O aumento das cargas de processamento impulsionado pela inteligência artificial tem ampliado a complexidade térmica e energética nos data centers, segundo avaliação da YORK, divisão de aquecimento, ventilação, ar-condicionado e refrigeração (AVAC-R) da Johnson Controls, informa o Tele.Síntese.

De acordo com Naldo Felipe Aravena, diretor de soluções para data centers da Johnson Controls na América Latina, o setor passa por mudanças estruturais diante da intensa demanda de processamento para IA, que criou um cenário de gerenciamento térmico mais desafiador do que o convencional. Os data centers, além de dissipar o calor gerado, precisam buscar formas de reaproveitá-lo, conciliando eficiência energética e sustentabilidade.

O executivo acrescenta que o crescimento das cargas computacionais também exige revisões nos projetos elétricos e na utilização do espaço físico, com a integração de soluções que incluam medições inteligentes, uso racional da infraestrutura e estratégias de reaproveitamento energético.

Entre as soluções desenvolvidas pela YORK, a empresa destaca os chillers air-cooled da linha YMAE, projetados para operações que buscam reduzir o consumo de água e ampliar de forma modular a capacidade instalada. De acordo com Aravena, a adaptação ao ambiente de instalação é considerada um requisito essencial, com cada equipamento ajustado às condições locais, como altitude, umidade e pressão atmosférica.

A YORK também enfatiza a importância de práticas voltadas à eficiência energética, incluindo monitoramento em tempo real, ajustes de desempenho e manutenção preventiva, medidas que, segundo a companhia, contribuem para maior estabilidade operacional em infraestruturas críticas e ampliam a durabilidade dos sistemas de refrigeração.

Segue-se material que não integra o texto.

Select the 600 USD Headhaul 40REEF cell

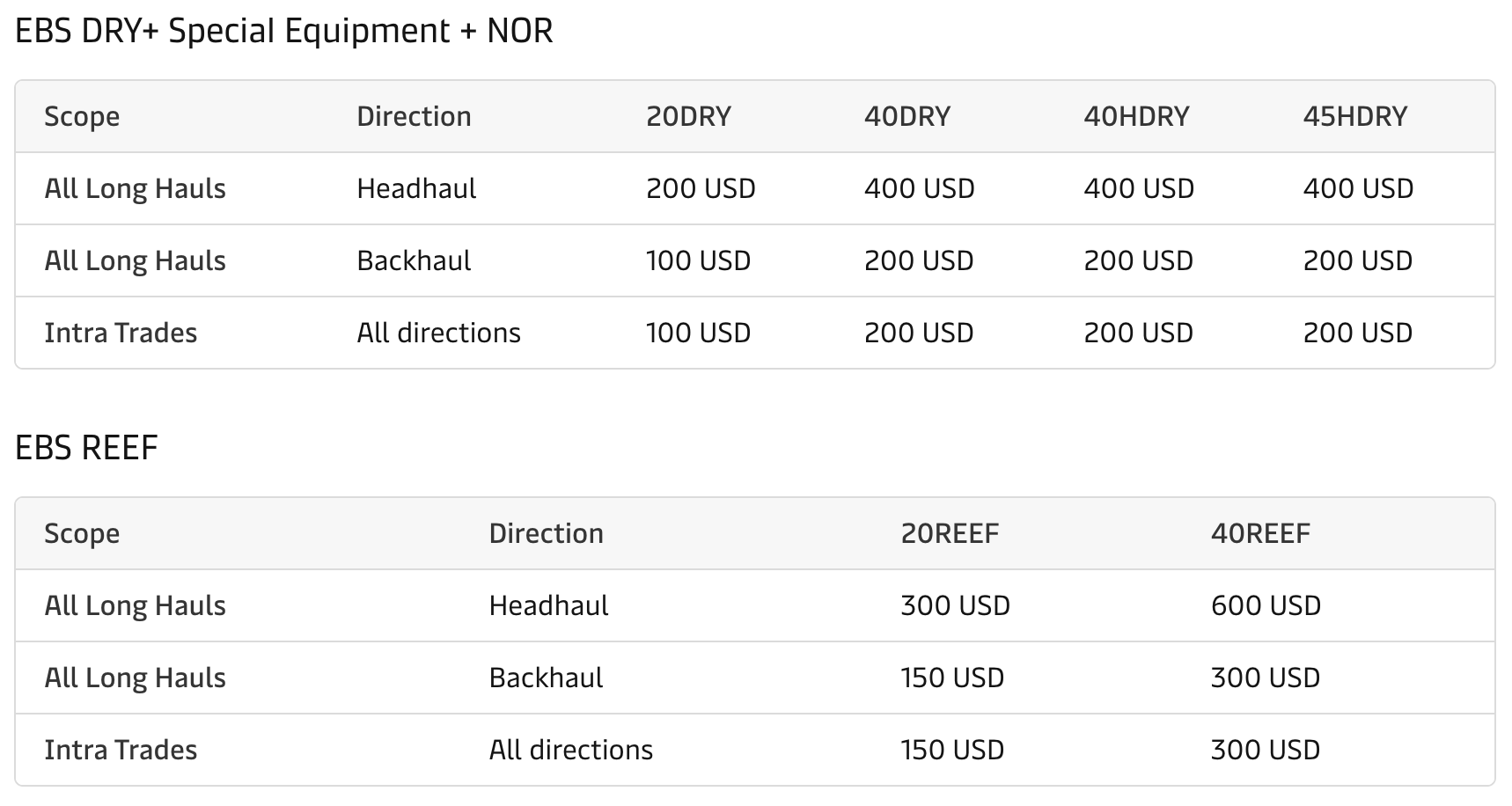1266,606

Aravena ressaltou a importância de disseminar conhecimento técnico para reduzir assimetrias entre operadores de diferentes portes diante da crescente adoção da inteligência artificial. Segundo ele, é fundamental que boas práticas sejam compartilhadas para que empresas de médio e pequeno porte também possam competir de forma sustentável.

O executivo acrescentou que a Johnson Controls e a marca YORK defendem a integração entre políticas públicas e soluções tecnológicas voltadas à eficiência energética. O objetivo, afirmou, é estimular um ecossistema colaborativo em que governos e empresas atuem conjuntamente para ampliar o acesso a tecnologias e conhecimento, promovendo o desenvolvimento responsável do setor.